Watchdog to Investigate Hydro Share Issue




The Federal Securities Commission has announced an investigation into a stock issue that would dilute United Energy Systems' control of one of Russia's largest hydroelectric power plants.


Commission chairman Dmitri Vasilyev on Monday ordered "an unplanned review" of a rights issue by Krasnoyarsk Hydro over the next two weeks. A special report is due March 15.


The Federal Securities Commission, or FSC, Russia's stock market watchdog, has recently stepped up its efforts to protect shareholders rights. Last week it took action against two major oil companies, Sidanko and Yukos.

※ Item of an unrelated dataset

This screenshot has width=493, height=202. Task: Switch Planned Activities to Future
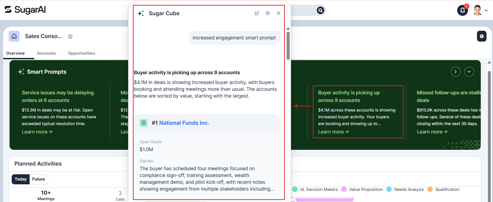[39, 179]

In this latest case, it is responding to bitter complaints from UES, Russia's electricity monopoly, against moves that could result in Krasnoyarsk Hydro passing out of its hands for almost nothing.


UES once had a controlling 51 percent stake in Krasnoyarsk Hydro through its local subsidiary, Krasnoyarsk Energo. But in January last year, Krasnoyarsk Energo sold a 23 percent stake in the hydro plant to a company controlled by the Krasnoyarsk Aluminum plant, or KrAZ, the hydro plant's biggest customer.

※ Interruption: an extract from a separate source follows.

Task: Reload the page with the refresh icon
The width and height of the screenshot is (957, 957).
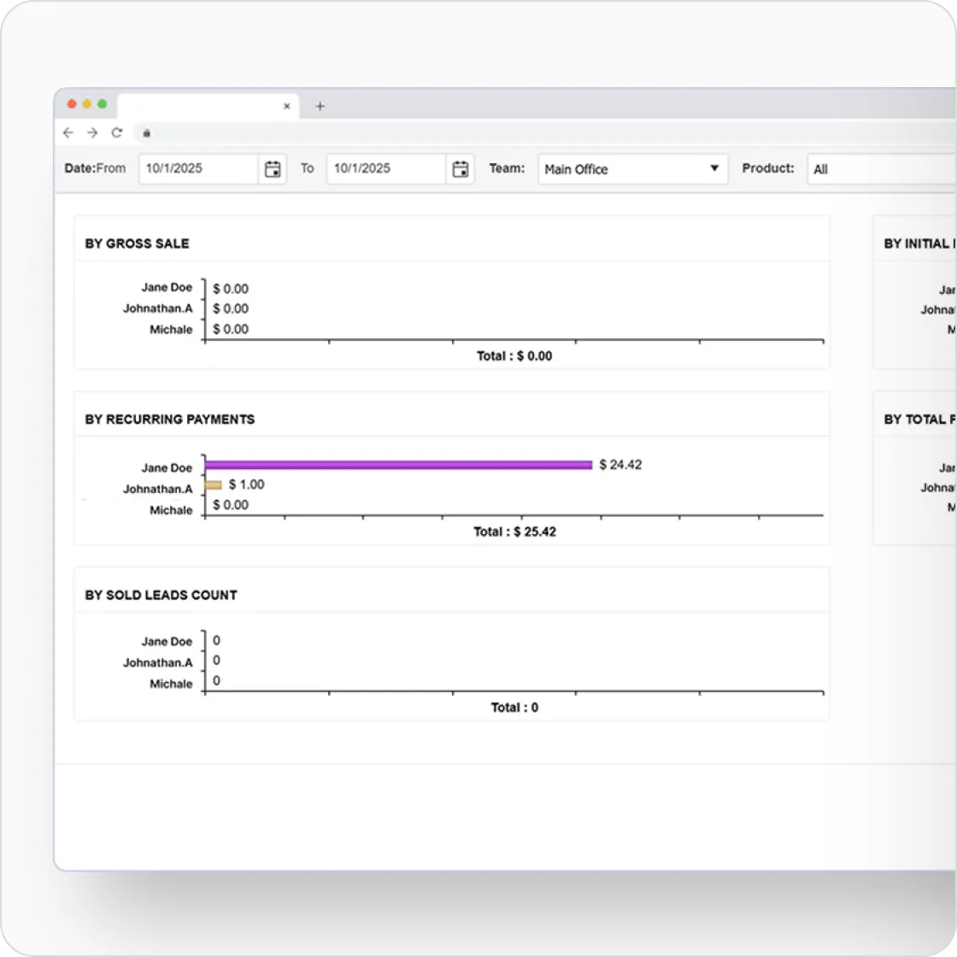Action: (x=117, y=133)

First Deputy Prime Minister Boris Nemtsov called the deal a "fraud,",charging that the stake was sold too cheaply. UES has challenged it in court and suspended Vladimir Ivannikov, the Krasnoyarsk Energo chief executive who authorized the deal.


In the meantime, UES and Krasnoyarsk Energo were left with only a 28 percent stake in the hydro plant, while KrAZ raised its stake to 35 percent.

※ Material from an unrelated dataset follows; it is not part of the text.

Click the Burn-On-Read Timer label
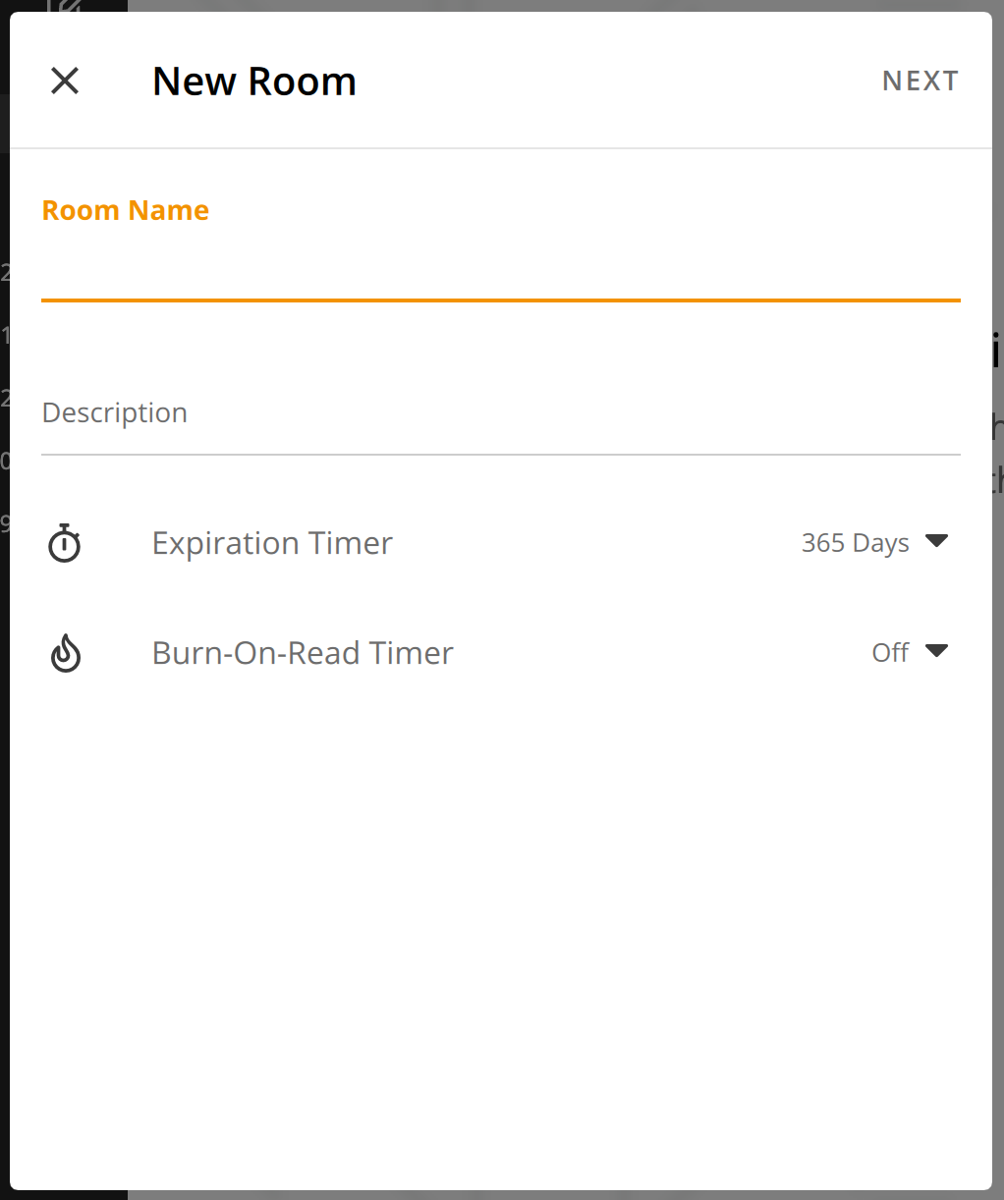 [303, 653]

The FSC is now investigating a Krasnoyarsk Hydro shareholders meeting a month ago which, UES says, approved a rights issue equal to another 18 percent of stock. Under the terms of the issue, Krasnoyarsk Energo would not have the right to buy the new stock and its stake would be further diluted.


UES has already challenged the rights issue in court on several grounds. It alleges that Ivannikov was allowed to vote on behalf of Krasnoyarsk Energo at the meeting, even though he had been suspended as chief executive.


Andrei Grigoryev, a spokesman for KrAZ, denied Tuesday that the Krasnoyarsk Hydro meeting in January had given final approval to the 18 percent issue. But he said a proposal for a smaller issue, equal to 12 percent of stock, was now being put to shareholders, and the results of a postal vote will be made public this week. Grigoryev said it was "a forgone conclusion" that the issue would be approved, and Rossiisky Kredit Bank, a close ally of KrAZ, would likely be the buyer. He said KrAZ felt "confident" that all the deals surrounding Krasnoyarsk Hydro were "legal and proper."


The battle for control of Krasnoyarsk Hydro runs parallel to a battle at the top of UES between its Soviet-era chairman, Anatoly Dyakov, and current chief executive Boris Brevnov, who is fighting to maintain UES control over the hydro plant.


Grigoryev said it was this battle, due to be decided at a UES shareholders meeting April 4, that would determine events in Krasnoyarsk.


Boris Sinegubko, a utilities analyst at Brunswick Brokerage, agreed that the securities commission, "lacking the powers of a court," would not resolve the dispute. But he said it was a "test case for corporate governance" and the FSC could use its powers to ensure that the rights issue was sold fairly.